- [Documento]
^^^^^^^^^^^^^^^^

El conocimiento es la maduración de lo exógeno hasta hacerlo endógeno. La humildad, la contemplación y la reflexión serena son el camino de esa introspección. El resto, propaganda interesada. |
Esta entrada no estaba prevista. La
ha forzado la coyuntura de la confianza y la inercia. Iba a ser un “post” en “Facebook” que se ha ido
alimentado de argumentos, se ha hecho demasiado largo y ha acabado siendo
censurado por un cortocircuito de la conexión. Iba a ser nada en el tintero sin
tinta del limbo binario. Desde la relativa seguridad de un lugar virtual, pero
físico y local, lo vuelvo a intentar.
El
progreso, como las hojas, las monedas, el signo lingüístico o los antónimos
complementarios, tiene su haz y su envés, cara y su cruz, su significante y su
significado, sus extremos de
reciprocidad necesaria. Así, la libertad de crecer hacia mañana reclama su
poso, su memoria, el campo abonado sobre el que germinar. Que la libertad
ciega, autolítica, suicida en su desorden de impulso sin referencia es solo
cara, haz, significante o continente sin su raíz de contenidos. La posibilidad
infinita reclama criterios, modelos (a los que seguir, matizar o derrumbar).
Un breve repaso por las etapas del progreso
puede centrar nuestro presente. Dejemos a los griegos y romanos, cuya
contribución a los que somos ahora, por obvia, fertiliza a pesar de vivir
sepultada. Sigamos ignorando lo que la llamada “edad media” por los primeros
progresistas modernos cimenta nuestro ser. Vayamos al primero de los
antropocentrismos postclásicos, el Renacimiento. Cada una de las etapas en la
escalera del progreso (¿hacia dónde?) tiene inventos, materialidades técnicas
que hacen de palanca del ascender. El humanismo renacentista combina la
retórica necesaria de los “Studia Humanitatis” con la imprenta. La Ilustración
y sus luces racionales vieron en el conocimiento enciclopedista, la máquina de
Newcomen y la máquina de vapor de Watt la fuerza motriz de futuro y en el
cronómetro marino la pauta para evitar naufragios en los rumbos. El positivismo
del siglo XIX, experimental y realista hasta el naturalismo cientifista,
necesitó daguerrotipos, fotografía y cinematógrafo para testimoniar salidas de
fábricas y llegadas de trenes que precisaban energía eléctrica y bombillas. La
velocidad futurista (en batalla a la quietud impresionista y a la emoción
expresionista) demandaba telégrafos, teléfonos, radios y cartas, anquilosados
hoy como la electricidad estática adelantada por la corriente eléctrica. El
siglo XX, plastificado, quimiquizado, polimerizado, empieza el negocio de la
ciencia. La energía (química, física), la mecánica cuántica, el principio de
incertidumbre, nutren los motores del progreso alimentados de guerra (carros de
combate, aviones, radares, energía nuclear, comunicación sin cables…). Los
rayos X muestran lo que la realidad oculta. El misterio se desvela y el alma
agoniza. El láser, el magnetoscopio, los misiles, los satélites artificiales
nos llevan hasta este siglo XXI, virtual, hiperconectado, globalizado en su
individualización despersonalizadora. La transición entre el siglo XX y el XXI
nos sitúa en una nueva era por bautizar, con toda seguridad, directamente con
el nombre del avance técnico o su consecuencia. Será la versión material del
“Libertad, igualdad y fraternidad” que hizo de frontera entre el Antiguo
Régimen y la Edad Contemporánea.

^^^^^^^^^^^^^^^^

- [Datos disponibles]

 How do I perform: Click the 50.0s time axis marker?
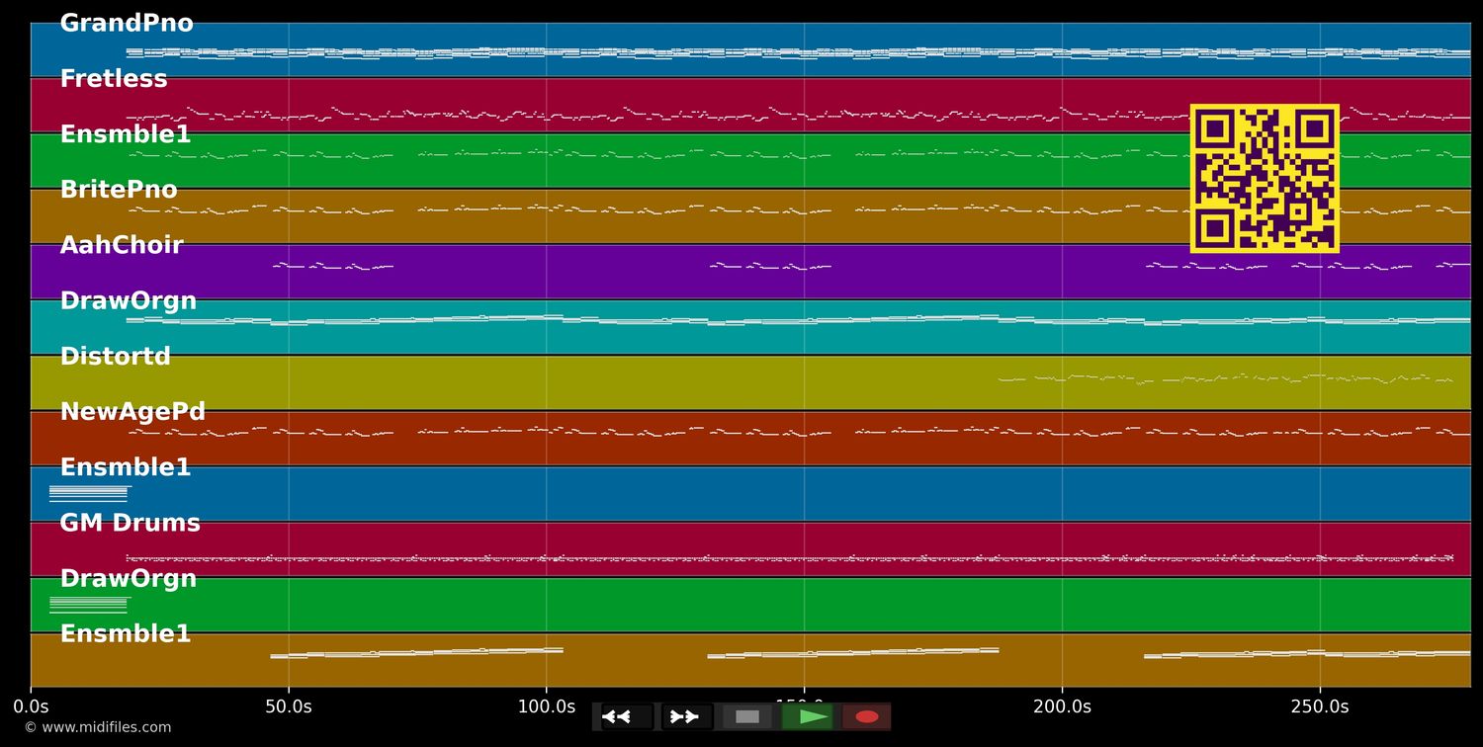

^^^^^^^^^^^^^^^^

- [Requisitos]
1. Según el ensayo sobre el progreso, ¿por qué no llegó a publicarse en Facebook lo que iba a ser un "post"? Responde en una o dos oraciones.
2. Indica si cada afirmación concuerda con el ensayo sobre el progreso y responde sí o no, citando literalmente las palabras del ensayo que lo deciden: (a) La Ilustración vio en la máquina de vapor de Watt una fuerza motriz de futuro. (b) El humanismo renacentista combina la retórica de los "Studia Humanitatis" con el telégrafo. (c) Los rayos X ocultan la realidad.
3. Prosigue el ensayo sobre las etapas del progreso a partir de su última oración.

- [Problemas resueltos]
1. Porque se fue alimentando de argumentos y se hizo demasiado largo. Además, acabó censurado por un cortocircuito de la conexión.

2.
(a) Sí: "La Ilustración y sus luces racionales vieron en el conocimiento enciclopedista, la máquina de Newcomen y la máquina de vapor de Watt la fuerza motriz de futuro".
(b) No: "El humanismo renacentista combina la retórica necesaria de los “Studia Humanitatis” con la imprenta."
(c) No: "Los rayos X muestran lo que la realidad oculta."

3.
En
este viajecito, por omisión, queda claro que los periodos más artísticos
(Barroco, Romanticismo, Simbolismo…) no cuentan en el progreso. Como si el alma
no pudiese progresar desde dentro, desde la idea y el sentimiento inmaterial.
Su progreso, lastrado de humanidad, nos recuerda lo que somos en esencia de
vuelo.
Quizás
un invento como la cremallera sirva de símbolo. Fue la moda, como ahora en casi
todo (bajo sus dictados economicistas), la que forzó su creación: un broche
corredizo rápido que suplantara botones, ganchos, ojetes, corchetes, polleras y lazos. Un dispositivo que,
sinérgico, haga uno de materia y espíritu. Un anudar lo que facilita y lo que
felicita: práctico en su trascendencia personal. Esa debe ser, creo, la nueva
pedagogía. Y no esta que nos venden.
En
reclamo publicitario, una institución, en blanco sobre rojo, anuncia un nuevo
concepto de escuela para desarrollar la capacidad emprendedora. “Nuevo” es
obligado: pero no, como en Foix para gritar, prestidigitador del funambulismo
intelectual, que “M’exalta el nou i m’enamora el vell” (Sol i de dol, 1947). No. Para vender un producto (como la
conclusión en las secuencias didácticas de los nuevos aires pedagógicos) Y
“emprendedora” (“self-made man”, “self-made woman”), imprescindible para
cumplir los mandatos del nuevo catecismo.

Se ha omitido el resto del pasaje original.